> _WHAT IS ASKED_:
[1] Using the Van Zandt County Jail article, answer the following:
(a) What does the Sheriff's Office charge for each picture or document sent through NCIC?
(b) What happens to mail that goes through the jail's processing setup?
(c) How does the Sheriff's Office describe NCIC delivery?
[2] List every line of the listing that contains the string "perform".

======== ARTICLE

Should You Use NCIC Messaging or Mail a Letter to Van Zandt County Jail?

Trying to stay in touch with someone at Van Zandt County Jail? You have two main options: send a message through the Sheriff's NCIC inmate messaging system, or mail a letter that gets scanned and delivered electronically. The best choice depends on how quickly you need it to arrive, what you're sending, and whether you need the original document preserved.

3 min read Verified from official sources

The Van Zandt County Sheriff's Office directs families to the NCIC inmate messaging system for communication. Through NCIC, you can send a written message and attach photos or documents. The Sheriff's Office describes delivery as instant.

One reason NCIC feels simpler: the end result is always electronic delivery, even when what you send starts as paper. Mail that goes through the jail's processing setup gets scanned and delivered electronically for the inmate to view. The Sheriff's Office also states there are no limits on how many messages or photos you can send through NCIC.

On cost, the Sheriff's Office lists NCIC pricing at $0.25 per message and $0.35 per picture or document. That's easier to budget than paper mail supplies and postage, especially if you plan to send frequent updates or multiple photos.

================
======== WORKING DATA

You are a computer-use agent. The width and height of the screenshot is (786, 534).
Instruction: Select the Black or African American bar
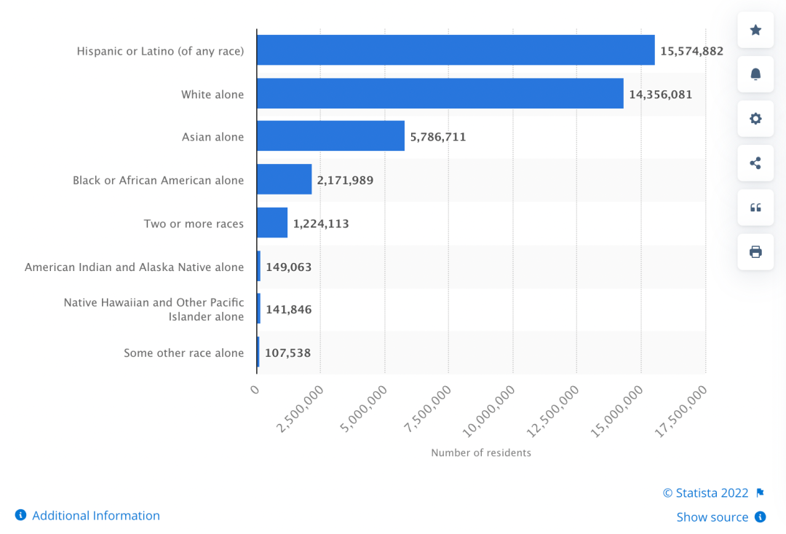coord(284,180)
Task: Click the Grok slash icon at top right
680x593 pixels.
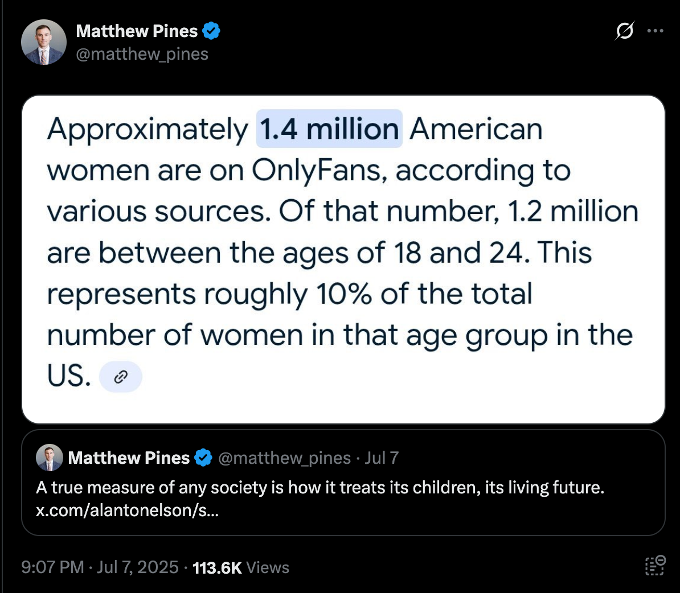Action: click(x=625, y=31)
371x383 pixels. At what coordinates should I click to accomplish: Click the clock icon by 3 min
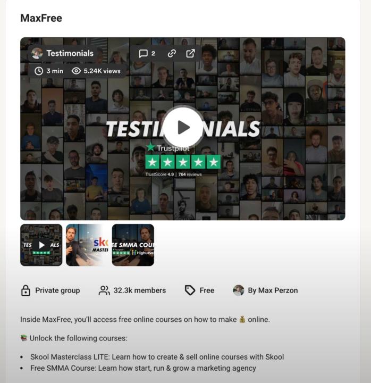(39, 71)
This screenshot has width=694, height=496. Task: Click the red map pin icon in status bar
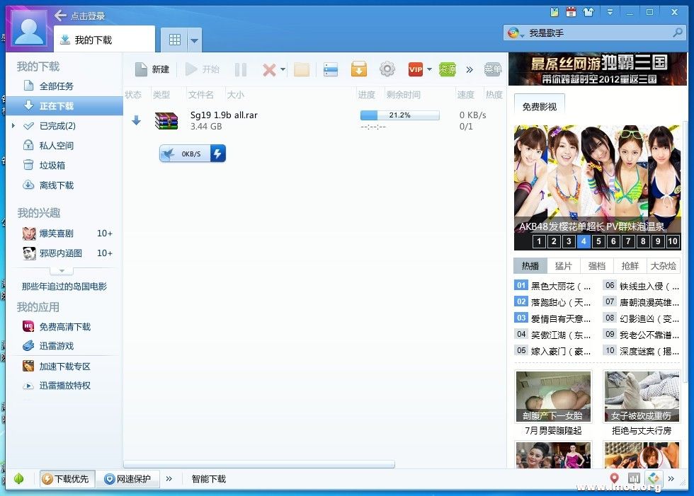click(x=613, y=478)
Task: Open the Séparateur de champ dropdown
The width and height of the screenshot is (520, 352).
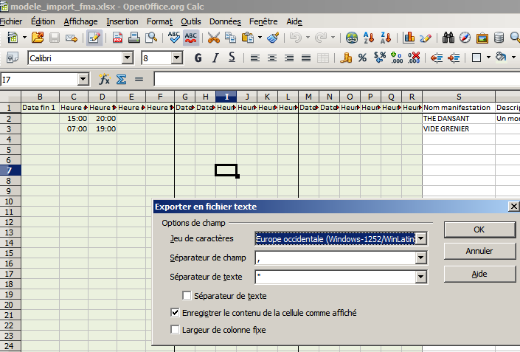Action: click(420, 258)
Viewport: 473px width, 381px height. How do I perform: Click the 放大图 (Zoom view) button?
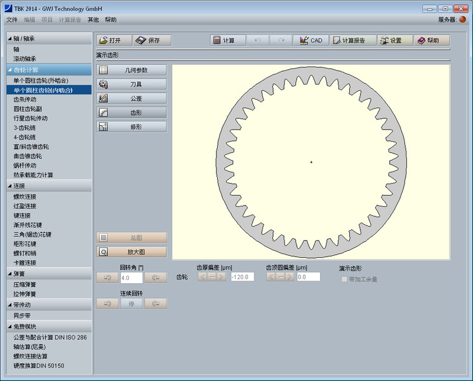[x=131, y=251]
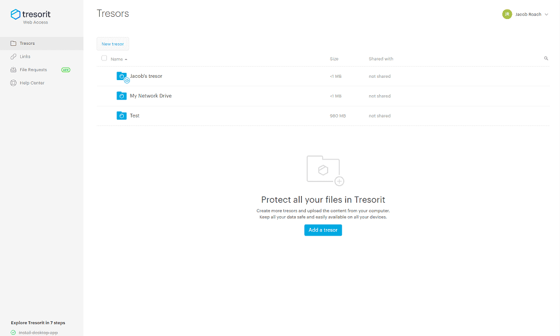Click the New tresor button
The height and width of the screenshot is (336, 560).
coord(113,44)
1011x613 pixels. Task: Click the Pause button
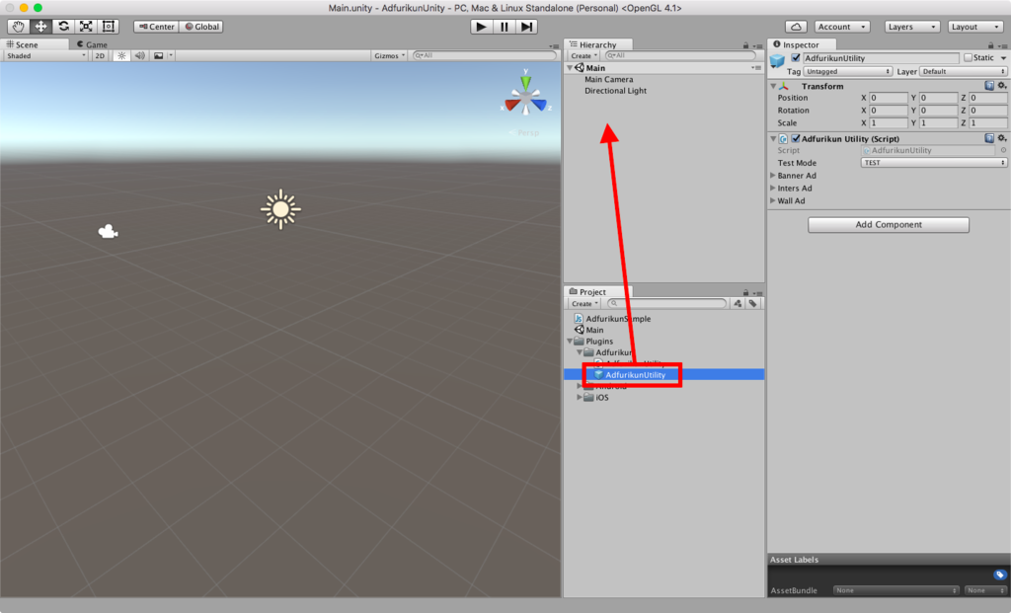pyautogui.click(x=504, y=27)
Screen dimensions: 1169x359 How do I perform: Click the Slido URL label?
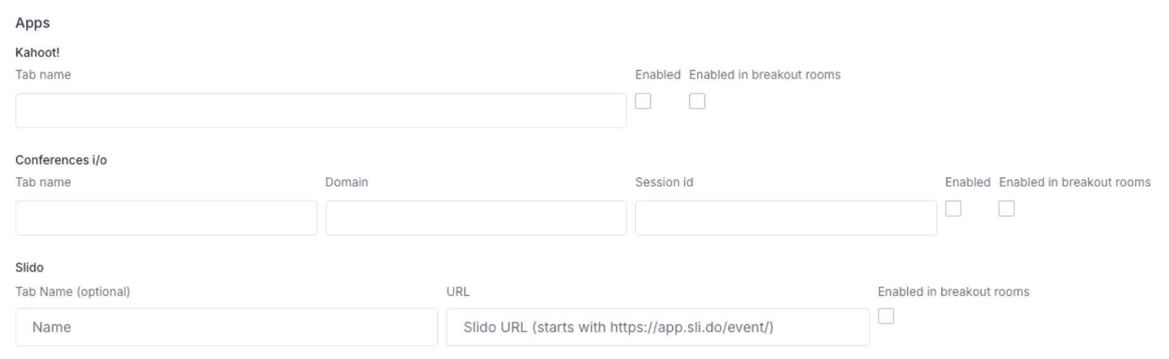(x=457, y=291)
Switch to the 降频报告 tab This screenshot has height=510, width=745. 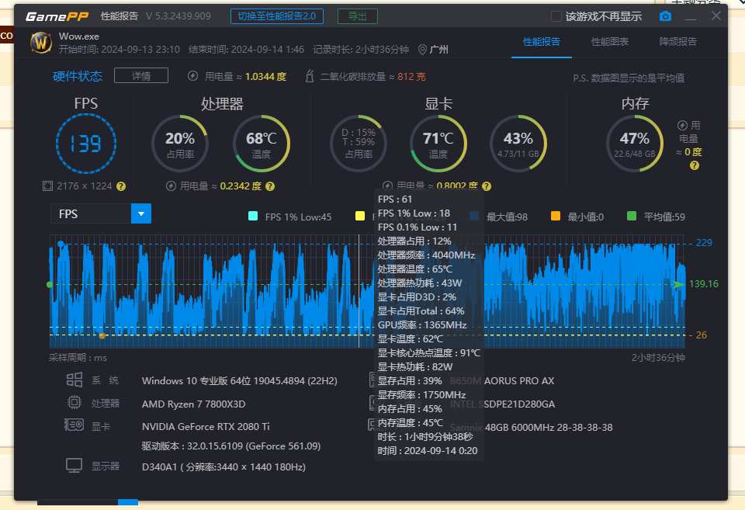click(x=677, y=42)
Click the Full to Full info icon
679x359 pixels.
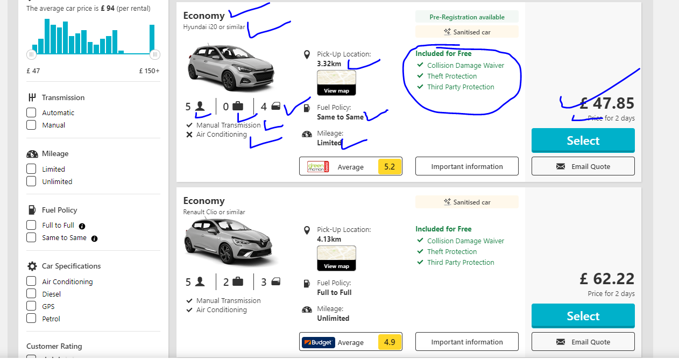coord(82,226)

================

> _FULL SOLUTIONS_:
[1]
(a) $0.35
(b) It gets scanned and delivered electronically for the inmate to view.
(c) As instant.

[2]
Viewport: 473px width, 381px height. How do I perform: Click the 放大图 (Zoom view) button?
Screen dimensions: 1169x359 How do I perform: Click the Slido URL label?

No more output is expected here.